The input:
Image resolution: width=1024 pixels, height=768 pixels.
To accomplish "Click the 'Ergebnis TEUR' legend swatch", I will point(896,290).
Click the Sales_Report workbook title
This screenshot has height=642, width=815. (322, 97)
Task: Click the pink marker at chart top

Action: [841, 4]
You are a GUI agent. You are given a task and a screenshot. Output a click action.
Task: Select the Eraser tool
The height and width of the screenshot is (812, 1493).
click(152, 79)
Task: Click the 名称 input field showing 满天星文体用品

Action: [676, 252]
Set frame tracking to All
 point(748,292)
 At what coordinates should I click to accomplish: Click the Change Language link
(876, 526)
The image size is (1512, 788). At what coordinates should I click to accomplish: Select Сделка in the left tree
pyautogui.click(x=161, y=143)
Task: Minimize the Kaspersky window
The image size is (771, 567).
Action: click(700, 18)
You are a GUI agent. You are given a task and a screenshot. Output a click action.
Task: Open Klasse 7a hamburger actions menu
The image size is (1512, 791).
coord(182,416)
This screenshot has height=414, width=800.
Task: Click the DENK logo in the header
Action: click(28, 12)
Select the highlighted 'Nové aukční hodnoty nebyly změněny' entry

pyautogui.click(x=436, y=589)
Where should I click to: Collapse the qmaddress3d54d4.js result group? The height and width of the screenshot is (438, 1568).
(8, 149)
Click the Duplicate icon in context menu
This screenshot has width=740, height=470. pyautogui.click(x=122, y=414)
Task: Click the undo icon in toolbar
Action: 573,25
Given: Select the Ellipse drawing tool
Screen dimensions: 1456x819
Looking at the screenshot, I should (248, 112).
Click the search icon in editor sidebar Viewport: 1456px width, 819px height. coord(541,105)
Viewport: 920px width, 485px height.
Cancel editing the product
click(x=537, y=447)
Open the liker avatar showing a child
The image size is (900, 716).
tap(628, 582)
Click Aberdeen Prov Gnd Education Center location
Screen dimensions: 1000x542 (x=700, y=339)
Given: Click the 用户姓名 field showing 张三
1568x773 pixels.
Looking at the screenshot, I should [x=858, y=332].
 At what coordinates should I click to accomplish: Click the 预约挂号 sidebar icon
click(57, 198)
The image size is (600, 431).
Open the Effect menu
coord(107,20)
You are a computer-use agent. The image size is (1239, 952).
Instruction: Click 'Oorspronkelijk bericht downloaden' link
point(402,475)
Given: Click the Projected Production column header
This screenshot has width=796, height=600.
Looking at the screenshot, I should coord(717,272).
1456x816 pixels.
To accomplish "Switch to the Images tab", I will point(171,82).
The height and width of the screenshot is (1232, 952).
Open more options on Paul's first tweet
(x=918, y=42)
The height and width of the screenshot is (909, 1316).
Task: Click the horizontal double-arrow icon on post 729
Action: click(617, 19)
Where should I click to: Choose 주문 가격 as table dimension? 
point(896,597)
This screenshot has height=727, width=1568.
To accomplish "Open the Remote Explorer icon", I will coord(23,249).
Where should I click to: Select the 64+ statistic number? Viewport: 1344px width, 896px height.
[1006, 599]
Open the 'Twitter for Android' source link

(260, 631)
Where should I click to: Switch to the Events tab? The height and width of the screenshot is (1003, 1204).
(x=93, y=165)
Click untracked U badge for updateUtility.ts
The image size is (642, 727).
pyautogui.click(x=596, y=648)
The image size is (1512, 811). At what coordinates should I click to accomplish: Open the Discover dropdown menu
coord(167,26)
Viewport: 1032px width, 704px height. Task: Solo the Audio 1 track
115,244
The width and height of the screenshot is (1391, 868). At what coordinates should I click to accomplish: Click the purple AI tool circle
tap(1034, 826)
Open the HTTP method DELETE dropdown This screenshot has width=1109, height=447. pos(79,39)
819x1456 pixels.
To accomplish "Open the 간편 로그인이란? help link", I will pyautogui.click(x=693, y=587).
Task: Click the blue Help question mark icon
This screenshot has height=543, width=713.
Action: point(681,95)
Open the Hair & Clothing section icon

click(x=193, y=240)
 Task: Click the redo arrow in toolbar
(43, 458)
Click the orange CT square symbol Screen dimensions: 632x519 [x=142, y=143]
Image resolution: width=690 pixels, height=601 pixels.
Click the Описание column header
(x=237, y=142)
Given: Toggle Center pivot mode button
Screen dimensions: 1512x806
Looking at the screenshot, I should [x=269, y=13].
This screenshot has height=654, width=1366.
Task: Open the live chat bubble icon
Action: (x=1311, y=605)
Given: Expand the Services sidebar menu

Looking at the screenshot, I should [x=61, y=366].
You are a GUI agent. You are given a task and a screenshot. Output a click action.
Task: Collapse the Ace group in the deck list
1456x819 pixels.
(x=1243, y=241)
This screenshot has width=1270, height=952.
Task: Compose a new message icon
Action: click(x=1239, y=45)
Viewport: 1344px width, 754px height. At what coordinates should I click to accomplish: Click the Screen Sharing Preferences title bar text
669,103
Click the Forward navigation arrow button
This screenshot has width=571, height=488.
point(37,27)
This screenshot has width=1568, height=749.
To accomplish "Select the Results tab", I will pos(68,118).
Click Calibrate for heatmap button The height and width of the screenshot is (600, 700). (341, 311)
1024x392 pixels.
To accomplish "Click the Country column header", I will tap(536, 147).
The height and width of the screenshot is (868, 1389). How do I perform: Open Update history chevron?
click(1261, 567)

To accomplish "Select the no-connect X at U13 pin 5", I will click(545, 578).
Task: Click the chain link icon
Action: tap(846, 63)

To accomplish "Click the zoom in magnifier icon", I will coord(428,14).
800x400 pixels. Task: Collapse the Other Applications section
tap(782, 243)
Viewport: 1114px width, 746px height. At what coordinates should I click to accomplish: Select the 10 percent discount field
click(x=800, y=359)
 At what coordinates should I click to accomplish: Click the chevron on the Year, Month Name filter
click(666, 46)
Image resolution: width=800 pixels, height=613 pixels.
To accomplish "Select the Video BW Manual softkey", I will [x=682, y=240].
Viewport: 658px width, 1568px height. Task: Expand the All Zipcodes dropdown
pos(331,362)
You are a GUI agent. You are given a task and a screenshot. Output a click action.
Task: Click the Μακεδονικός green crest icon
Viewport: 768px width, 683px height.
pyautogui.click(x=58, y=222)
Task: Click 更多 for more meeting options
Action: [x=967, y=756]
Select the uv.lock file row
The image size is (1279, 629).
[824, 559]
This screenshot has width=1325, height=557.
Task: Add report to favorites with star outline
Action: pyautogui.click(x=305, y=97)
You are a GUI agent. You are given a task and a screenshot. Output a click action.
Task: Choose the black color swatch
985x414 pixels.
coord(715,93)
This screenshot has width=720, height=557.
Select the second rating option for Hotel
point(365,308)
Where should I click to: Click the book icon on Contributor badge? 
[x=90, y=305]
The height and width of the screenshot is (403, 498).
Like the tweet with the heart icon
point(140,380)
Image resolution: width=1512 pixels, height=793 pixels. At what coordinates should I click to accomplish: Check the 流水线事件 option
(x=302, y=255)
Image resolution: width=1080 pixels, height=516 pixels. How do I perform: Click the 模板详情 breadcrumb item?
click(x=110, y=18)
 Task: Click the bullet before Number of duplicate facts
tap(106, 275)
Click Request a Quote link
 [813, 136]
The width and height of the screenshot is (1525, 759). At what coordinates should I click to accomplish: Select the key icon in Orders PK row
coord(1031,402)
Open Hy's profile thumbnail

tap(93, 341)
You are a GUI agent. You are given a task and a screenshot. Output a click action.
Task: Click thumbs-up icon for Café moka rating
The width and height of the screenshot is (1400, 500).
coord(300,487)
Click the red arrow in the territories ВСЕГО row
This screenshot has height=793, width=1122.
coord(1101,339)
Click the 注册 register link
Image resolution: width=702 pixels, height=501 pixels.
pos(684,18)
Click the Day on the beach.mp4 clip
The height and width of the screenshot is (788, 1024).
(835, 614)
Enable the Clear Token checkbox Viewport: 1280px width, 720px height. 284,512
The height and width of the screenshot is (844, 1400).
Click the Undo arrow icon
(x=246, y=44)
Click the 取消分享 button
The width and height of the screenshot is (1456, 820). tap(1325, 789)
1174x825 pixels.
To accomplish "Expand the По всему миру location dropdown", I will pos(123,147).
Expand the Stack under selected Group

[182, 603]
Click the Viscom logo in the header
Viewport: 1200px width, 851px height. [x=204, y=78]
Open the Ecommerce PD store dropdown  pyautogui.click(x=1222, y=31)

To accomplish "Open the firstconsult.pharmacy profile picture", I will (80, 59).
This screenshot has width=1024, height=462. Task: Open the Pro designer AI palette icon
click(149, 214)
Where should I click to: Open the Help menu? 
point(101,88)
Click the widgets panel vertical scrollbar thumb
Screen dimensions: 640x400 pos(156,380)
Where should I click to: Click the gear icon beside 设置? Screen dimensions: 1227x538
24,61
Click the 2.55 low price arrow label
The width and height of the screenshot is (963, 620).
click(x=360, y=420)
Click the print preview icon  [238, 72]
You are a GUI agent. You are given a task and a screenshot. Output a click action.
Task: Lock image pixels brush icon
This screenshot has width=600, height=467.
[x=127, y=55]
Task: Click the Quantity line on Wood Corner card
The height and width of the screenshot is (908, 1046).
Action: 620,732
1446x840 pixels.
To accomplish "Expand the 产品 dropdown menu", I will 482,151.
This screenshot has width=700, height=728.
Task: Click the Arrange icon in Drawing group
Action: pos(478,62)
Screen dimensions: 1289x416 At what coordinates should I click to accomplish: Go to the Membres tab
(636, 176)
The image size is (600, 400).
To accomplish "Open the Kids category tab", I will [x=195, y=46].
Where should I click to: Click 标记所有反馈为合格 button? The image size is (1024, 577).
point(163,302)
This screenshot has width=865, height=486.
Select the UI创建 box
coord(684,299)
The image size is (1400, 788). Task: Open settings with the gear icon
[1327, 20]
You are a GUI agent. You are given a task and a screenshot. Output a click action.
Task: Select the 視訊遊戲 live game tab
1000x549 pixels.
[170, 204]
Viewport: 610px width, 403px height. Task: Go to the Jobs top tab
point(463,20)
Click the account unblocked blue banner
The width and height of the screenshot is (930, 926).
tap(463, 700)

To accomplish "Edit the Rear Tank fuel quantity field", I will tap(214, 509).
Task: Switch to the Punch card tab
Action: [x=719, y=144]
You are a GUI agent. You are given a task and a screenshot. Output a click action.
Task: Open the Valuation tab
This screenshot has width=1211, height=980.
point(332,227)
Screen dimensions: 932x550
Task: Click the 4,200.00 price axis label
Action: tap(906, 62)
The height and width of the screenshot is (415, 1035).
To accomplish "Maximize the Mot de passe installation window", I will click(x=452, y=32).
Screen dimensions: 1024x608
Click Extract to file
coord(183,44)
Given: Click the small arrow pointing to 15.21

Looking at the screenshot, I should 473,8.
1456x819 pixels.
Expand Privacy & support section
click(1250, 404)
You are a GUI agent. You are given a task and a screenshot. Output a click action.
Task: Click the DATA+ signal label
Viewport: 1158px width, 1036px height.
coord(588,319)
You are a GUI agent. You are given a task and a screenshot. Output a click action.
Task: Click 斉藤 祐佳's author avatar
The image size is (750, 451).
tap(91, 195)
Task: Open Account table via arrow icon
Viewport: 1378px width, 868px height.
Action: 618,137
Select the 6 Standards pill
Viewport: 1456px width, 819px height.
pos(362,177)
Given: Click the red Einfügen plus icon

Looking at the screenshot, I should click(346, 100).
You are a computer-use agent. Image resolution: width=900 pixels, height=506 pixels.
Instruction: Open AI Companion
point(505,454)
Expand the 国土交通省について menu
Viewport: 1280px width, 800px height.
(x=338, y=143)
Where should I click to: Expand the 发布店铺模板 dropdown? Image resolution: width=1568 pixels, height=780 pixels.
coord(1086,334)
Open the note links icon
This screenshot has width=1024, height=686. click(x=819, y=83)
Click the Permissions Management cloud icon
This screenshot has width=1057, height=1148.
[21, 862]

Given task: Copy the lines verbatim, beginning at the line that contains "Viewport: 1114px width, 746px" and ending after the line that contains "will [x=682, y=240].".

Answer to this exercise:
Viewport: 1114px width, 746px height. At what coordinates should I click to accomplish: Select the 10 percent discount field
click(x=800, y=359)
 At what coordinates should I click to accomplish: Click the chevron on the Year, Month Name filter
click(666, 46)
Image resolution: width=800 pixels, height=613 pixels.
To accomplish "Select the Video BW Manual softkey", I will [x=682, y=240].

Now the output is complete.